Die Augen, nicht die Ohren zu oeffnen, um zu hoeren, was es zu sehen gibt -- eines der vielen Paradoxe, die der in Mainz ansaessige Butch gekonnt zu vereinen weiss. Die Dualitaet seiner Sounds, die zwischen Under und Over, Techno und House, Spiritualitaet und Marketability, Club und Homestereo, hin- und heroszillieren, einzufangen, um das alltaegliche High zu feiern und gleichzeitig gekonnt zu hinterfragen, ist nur eine der vielen Talente und Spezialitaeten des DJs und Produzenten, dessen Licht aus dem Orient scheint und dessen Zukunft im Jenseits liegt.

Dieses und vieles mehr ist der Ausgangspunkt fuer ein grandioses Zweitalbum, das Buelent Guerler, nun stolz und voller Spannung auf seinem eigenen Imprint bouq. praesentiert. Die hofierende Protektion seines Mayorlabels Great Stuff hinter sich lassend, um seine kreativen Fluegel zu spreizen und frei wie ein Vogel um die Welt zu fliegen, zeigt der Mainzer sich (selbst-)bewusster und eigenstaendiger denn je von seiner multifacettiertesten Feierseite.

Quadratisch inspiriert taucht er in die Vielfaeltigkeit von 1009 Naechten und holt sich neben einigen bekannten Kolaborateurinnen wie der klassischen House-Saengerin Virginia auch eine Neuentdeckung ins Studio: die Violinistin Julie Marghilano, die er in London kennengelernt hat und die eines der bezauberndsten Stuecke des Albums, “Feline”, mit ihren saitenschwingenden Kuensten zu einem wahren Meisterwerk werden laesst.

Doch Augen auf: wenn man jenseits der Offensichtlichkeit von gefaelligen Klaengen ins Kleingedruckte des Albums eintaucht, findet sich eine magische Detailfreudigkeit, die den dicht gewebten Klangteppich zu einem Zaubertrip macht.

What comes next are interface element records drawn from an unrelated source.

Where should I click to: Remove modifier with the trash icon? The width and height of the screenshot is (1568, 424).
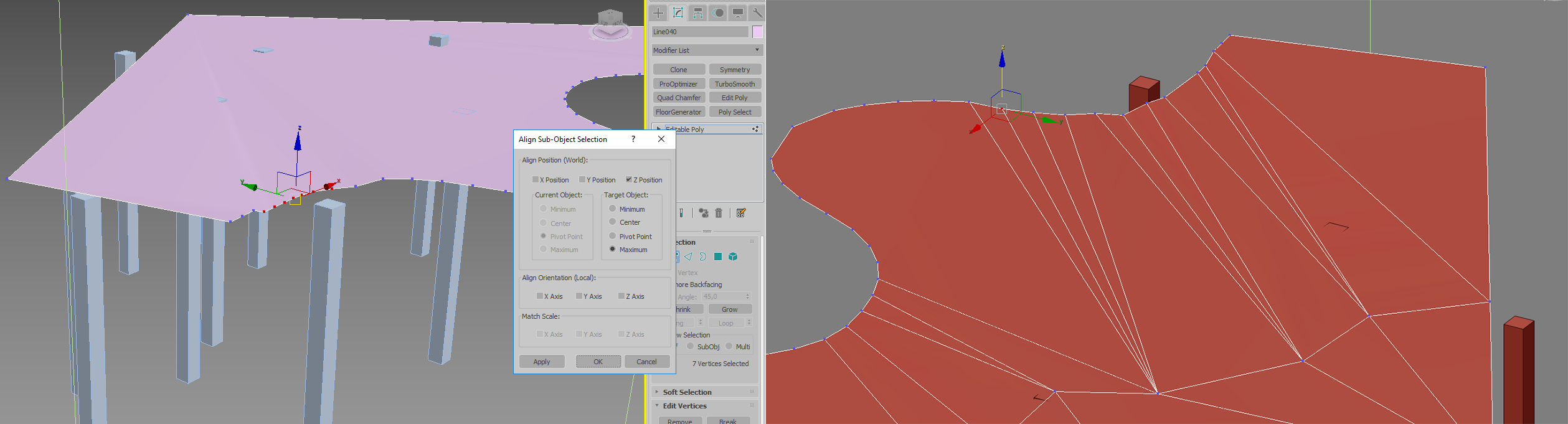(x=719, y=213)
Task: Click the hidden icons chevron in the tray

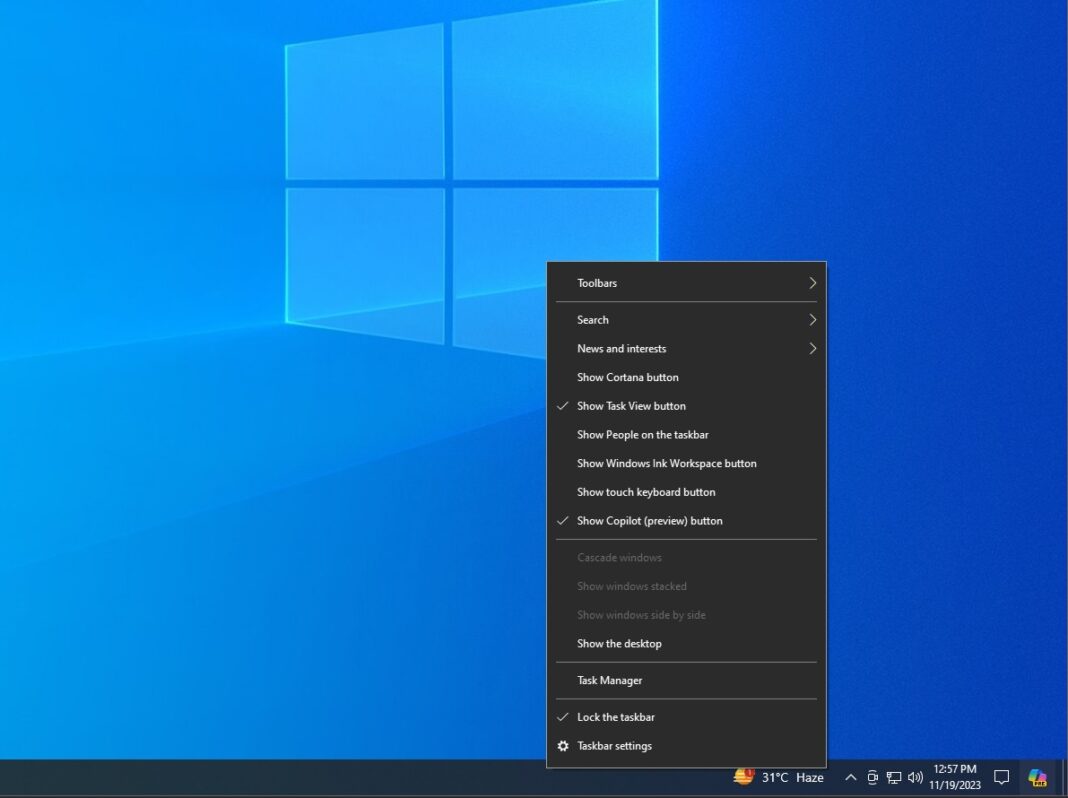Action: 851,777
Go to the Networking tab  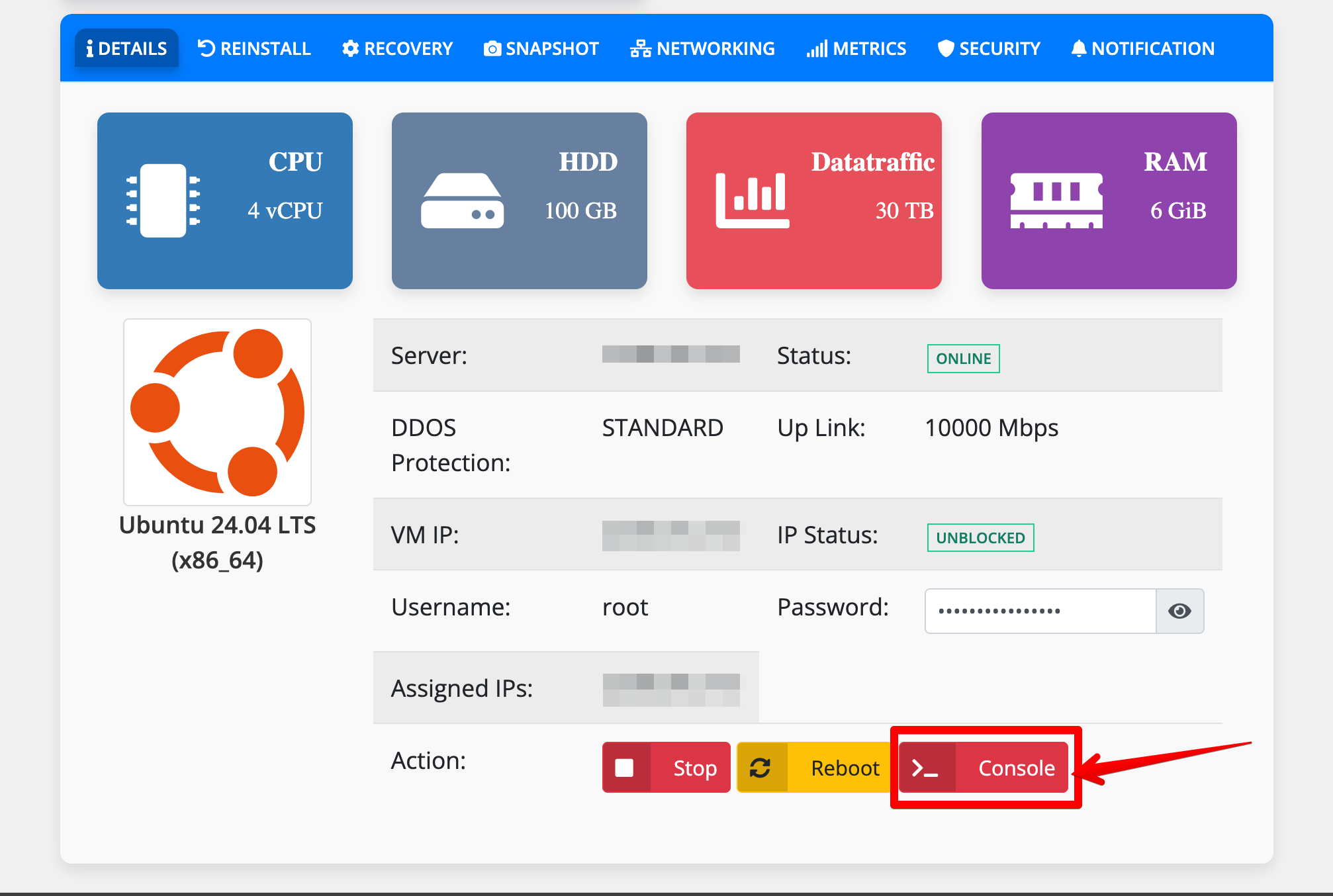pyautogui.click(x=702, y=48)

Die Tragik des Lebens mit Humor zu nehmen ist eine der grossen Talente von Buerlent Guerler, und so schafft er es, den Hoerer beziehungsweise Seher des Albums mit den groessten zeitgeistigen Fehlschlaegen unserer materialistischen Welt zum Laecheln zu bringen. Oder gar zum Lachen. So findet man neben einem sehr deepen Intro, das dank Malcolm Xs bewegenden Worten Hoffnung auf eine andere Welt macht, auch ein Outro, hinter dem sich eine bewegende Geschichte verbirgt.

Einem bettelnden Strassenkind in die Augen blickend eroeffneten sich dem bisweilen kaprizoesen Buelent neue Dimensionen, die Dinge anders zu sehen. Die Random-Begegnung katapultierte ihn auf andere Bewusstseinseben und praegt bis heute: Das goettliche Laecheln des kleinen Maedchens spiegelt sich fuer ihn in jeder gluecklichen Person wider, die ihm nahesteht, und lieferte ihm Anlass, einen Track abzuliefern, der seine Hoerer/Seher an dieser Transformation teilhaben laesst.

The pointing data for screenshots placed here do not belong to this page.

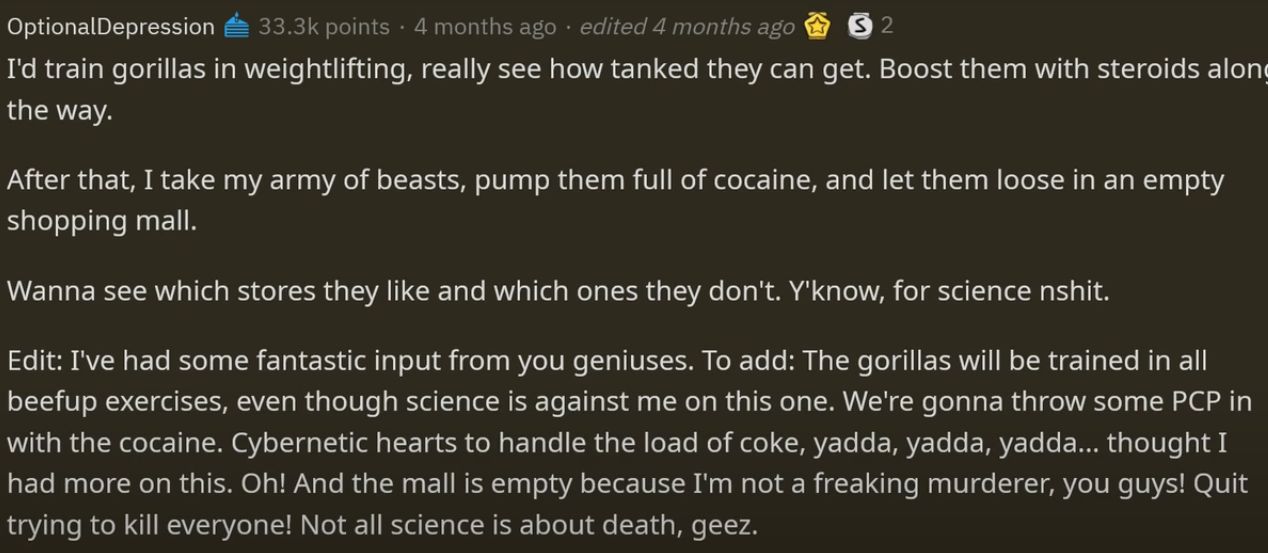Click the words "shopping mall"
Image resolution: width=1268 pixels, height=553 pixels.
pyautogui.click(x=101, y=220)
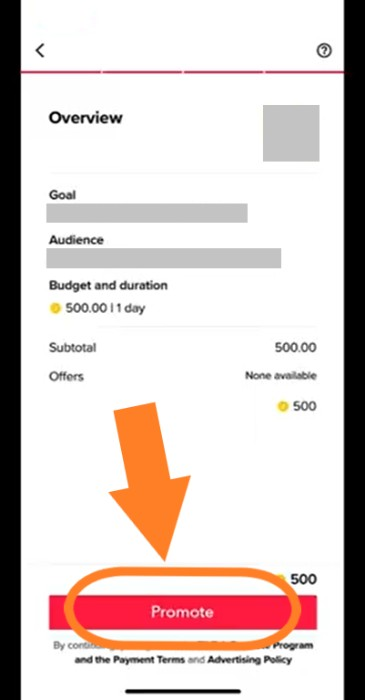Tap the gray video thumbnail in Overview
This screenshot has width=365, height=700.
pos(291,133)
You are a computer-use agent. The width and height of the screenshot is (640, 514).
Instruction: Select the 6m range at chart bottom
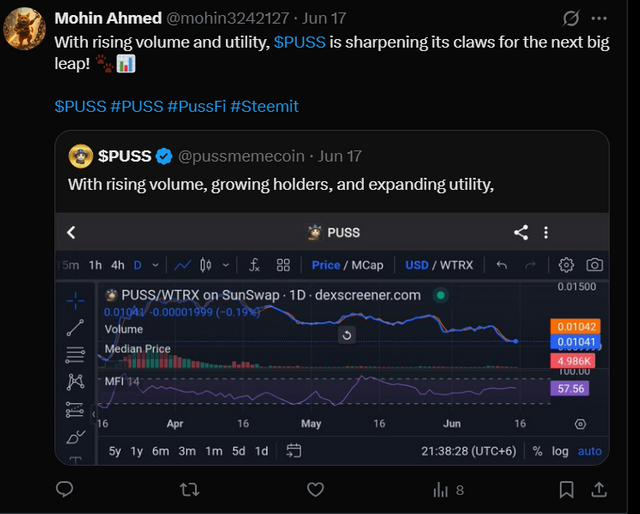pyautogui.click(x=160, y=451)
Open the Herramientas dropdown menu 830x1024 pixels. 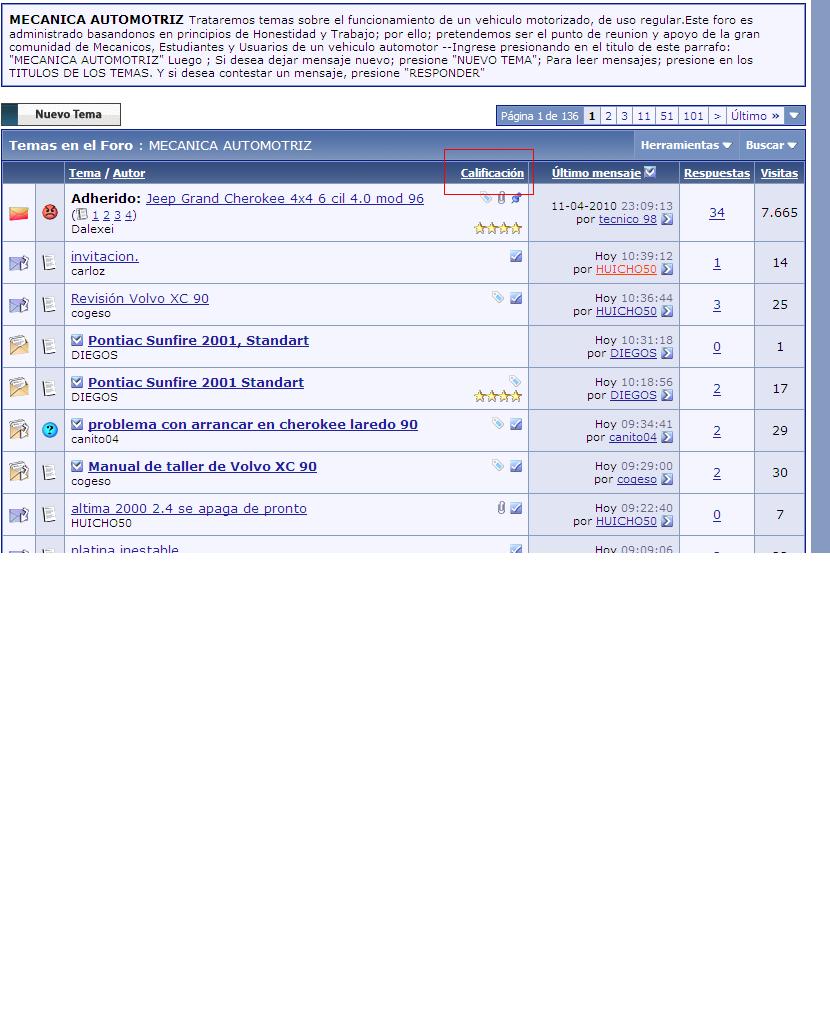[x=686, y=145]
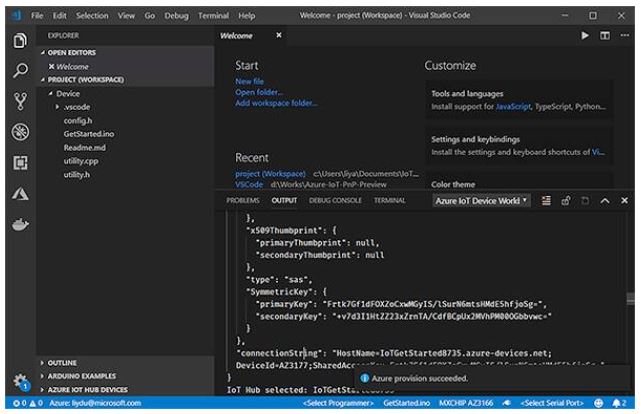Open the Docker view icon
The width and height of the screenshot is (641, 414).
click(19, 224)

Eine Transformation der anderen Art ging auch in George Dubbya Bush vor, was vielen entgangen sein duerte. Zum Glueck war Butch praesent und fing einige bewegende Worte ein, die um die Welt gingen; “Iraker, geht nach Hause und sterbt” ... Ja, hier spricht die Stimme des Boesen frei nach dem Motto: “If it feels good, do it!” Feine Ironie mit Soundtrickserei zu paaren und daraus subversive Messages zu basteln: Fuer Butch eine kleine Spielerei, fuer den Hoerer eine Ebene mehr, mit der man sich auseinandersetzen kann oder auch nicht. Die Mehrzahl ziehe das ‘Nicht’ vor, moniert Butch, “die interessiert doch ueberhaupt nichts, die sind schon so abgestumpft. Ein kurze Filmsequenz, de die Exekution eines Studenten auf offener Strasse zeigt, die um die Welt ging, war zuguterletzt ausschlagebend, den Vietnamkrieg zu beenden.”

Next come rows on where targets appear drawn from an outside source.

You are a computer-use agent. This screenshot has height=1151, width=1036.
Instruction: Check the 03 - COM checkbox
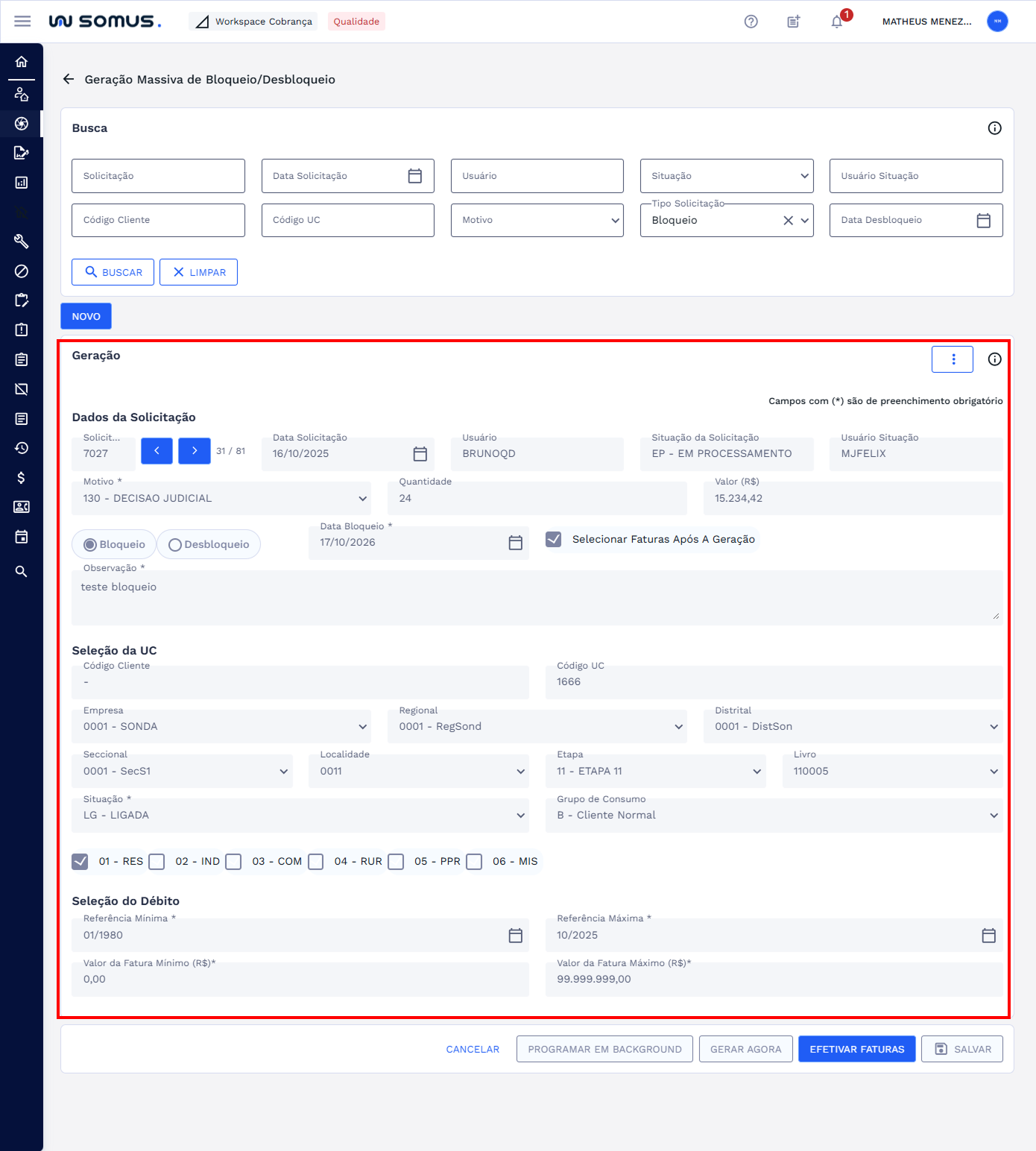click(x=233, y=862)
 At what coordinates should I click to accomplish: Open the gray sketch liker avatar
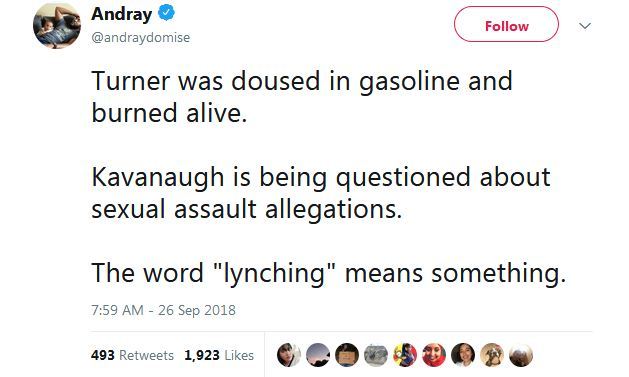376,355
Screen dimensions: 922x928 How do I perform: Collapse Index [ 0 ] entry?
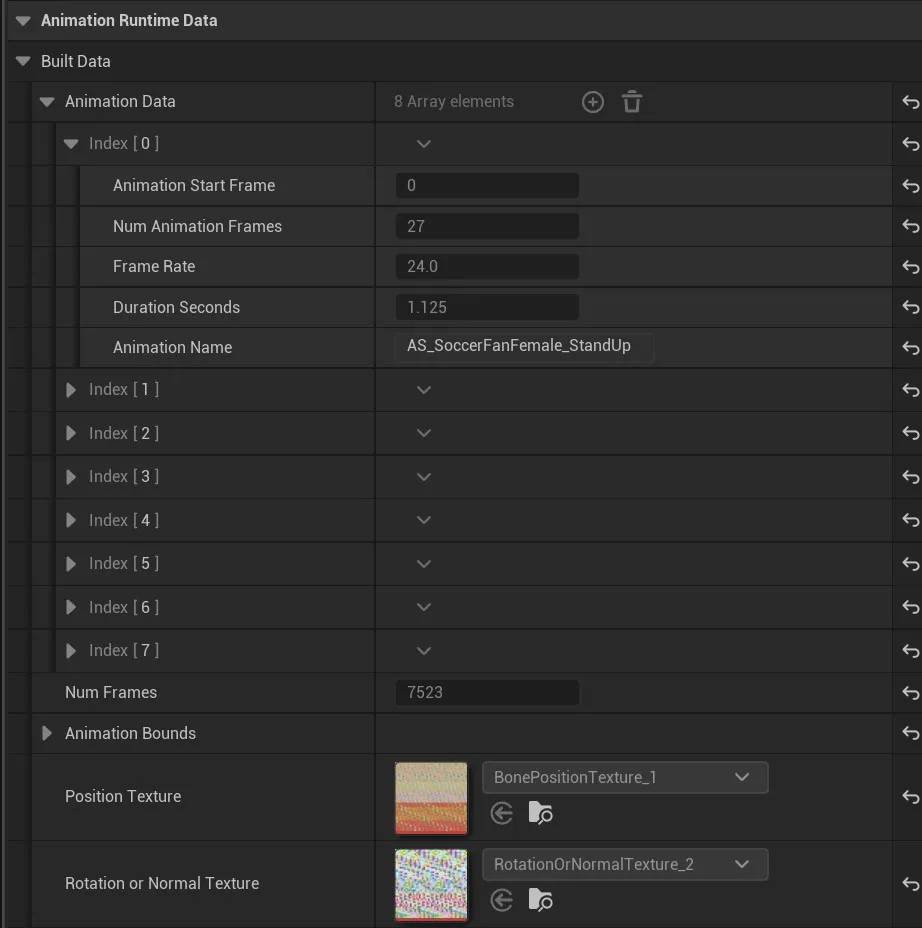pyautogui.click(x=70, y=143)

Butch hat sein Bestes getan, sich kuenstlerisch auszutoben, die Interpretation ueberlaesst er den Menschen mit den offenen Augen. “Die sind mein liebstes Publikum.‘Eyes Wide Open’ ist ein Wochenendalbum,” fuegt Buelent hinzu: “Nachdem man die Woche über so vom Leben gefickt wird, sollte man am Wochenende Spass haben -- nur sollte man wissen, dass es Menschen gibt, die noch härter gefickt werden, aber kein Wochenende zum Ausgleich haben. Ab und zu sollte man sich für diese Menschen einsetzen.”